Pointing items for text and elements
_____

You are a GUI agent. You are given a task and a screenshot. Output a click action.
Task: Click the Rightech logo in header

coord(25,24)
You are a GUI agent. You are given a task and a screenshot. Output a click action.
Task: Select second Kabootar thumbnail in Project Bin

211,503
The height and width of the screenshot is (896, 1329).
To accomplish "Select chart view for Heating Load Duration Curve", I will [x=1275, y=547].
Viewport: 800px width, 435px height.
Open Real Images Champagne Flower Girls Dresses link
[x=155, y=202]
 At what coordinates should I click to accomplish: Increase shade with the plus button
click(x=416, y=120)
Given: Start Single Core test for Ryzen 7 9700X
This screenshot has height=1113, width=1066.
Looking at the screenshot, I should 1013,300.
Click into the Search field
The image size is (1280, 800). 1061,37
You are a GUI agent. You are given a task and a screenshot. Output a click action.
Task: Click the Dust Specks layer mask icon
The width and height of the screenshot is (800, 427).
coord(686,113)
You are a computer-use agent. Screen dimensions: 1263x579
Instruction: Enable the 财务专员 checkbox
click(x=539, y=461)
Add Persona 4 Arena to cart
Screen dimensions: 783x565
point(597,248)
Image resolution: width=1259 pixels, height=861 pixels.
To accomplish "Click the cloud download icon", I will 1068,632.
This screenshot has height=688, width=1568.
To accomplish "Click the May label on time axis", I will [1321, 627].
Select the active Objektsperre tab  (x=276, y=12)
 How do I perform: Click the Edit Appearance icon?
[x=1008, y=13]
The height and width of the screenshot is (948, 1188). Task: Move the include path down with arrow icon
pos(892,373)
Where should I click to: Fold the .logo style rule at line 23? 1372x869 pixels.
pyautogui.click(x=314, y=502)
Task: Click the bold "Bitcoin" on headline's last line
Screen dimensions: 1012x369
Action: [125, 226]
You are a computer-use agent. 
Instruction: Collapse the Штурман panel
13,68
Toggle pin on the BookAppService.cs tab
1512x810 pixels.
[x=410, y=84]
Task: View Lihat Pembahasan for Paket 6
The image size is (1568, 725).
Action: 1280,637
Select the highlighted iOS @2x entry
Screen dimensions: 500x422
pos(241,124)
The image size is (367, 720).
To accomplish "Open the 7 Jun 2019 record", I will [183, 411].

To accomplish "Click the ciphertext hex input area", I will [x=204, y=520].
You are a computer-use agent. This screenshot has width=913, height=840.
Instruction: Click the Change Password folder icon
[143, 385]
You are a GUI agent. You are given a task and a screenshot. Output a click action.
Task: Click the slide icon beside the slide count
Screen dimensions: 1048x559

_____

Copy every item above line for line, without changing anything.

You are a GUI agent. You are given a task and a screenshot. Output a click action.
Task: Click the Rightech logo in header

coord(25,24)
You are a GUI agent. You are given a task and a screenshot. Output a click action.
Task: Select second Kabootar thumbnail in Project Bin

211,503
The height and width of the screenshot is (896, 1329).
To accomplish "Select chart view for Heating Load Duration Curve", I will [x=1275, y=547].
Viewport: 800px width, 435px height.
Open Real Images Champagne Flower Girls Dresses link
[x=155, y=202]
 At what coordinates should I click to accomplish: Increase shade with the plus button
click(x=416, y=120)
Given: Start Single Core test for Ryzen 7 9700X
This screenshot has height=1113, width=1066.
Looking at the screenshot, I should 1013,300.
Click into the Search field
The image size is (1280, 800). 1061,37
You are a GUI agent. You are given a task and a screenshot. Output a click action.
Task: Click the Dust Specks layer mask icon
The width and height of the screenshot is (800, 427).
coord(686,113)
You are a computer-use agent. Screen dimensions: 1263x579
Instruction: Enable the 财务专员 checkbox
click(x=539, y=461)
Add Persona 4 Arena to cart
Screen dimensions: 783x565
point(597,248)
Image resolution: width=1259 pixels, height=861 pixels.
To accomplish "Click the cloud download icon", I will 1068,632.
This screenshot has height=688, width=1568.
To accomplish "Click the May label on time axis", I will [1321, 627].
Select the active Objektsperre tab  (x=276, y=12)
 How do I perform: Click the Edit Appearance icon?
[x=1008, y=13]
The height and width of the screenshot is (948, 1188). Task: Move the include path down with arrow icon
pos(892,373)
Where should I click to: Fold the .logo style rule at line 23? 1372x869 pixels.
pyautogui.click(x=314, y=502)
Task: Click the bold "Bitcoin" on headline's last line
Screen dimensions: 1012x369
Action: [125, 226]
You are a computer-use agent. 
Instruction: Collapse the Штурман panel
13,68
Toggle pin on the BookAppService.cs tab
1512x810 pixels.
[x=410, y=84]
Task: View Lihat Pembahasan for Paket 6
The image size is (1568, 725).
Action: 1280,637
Select the highlighted iOS @2x entry
Screen dimensions: 500x422
pos(241,124)
The image size is (367, 720).
To accomplish "Open the 7 Jun 2019 record", I will [183, 411].

To accomplish "Click the ciphertext hex input area", I will [x=204, y=520].
You are a computer-use agent. This screenshot has width=913, height=840.
Instruction: Click the Change Password folder icon
[143, 385]
You are a GUI agent. You are given a task and a screenshot. Output a click action.
Task: Click the slide icon beside the slide count
Screen dimensions: 1048x559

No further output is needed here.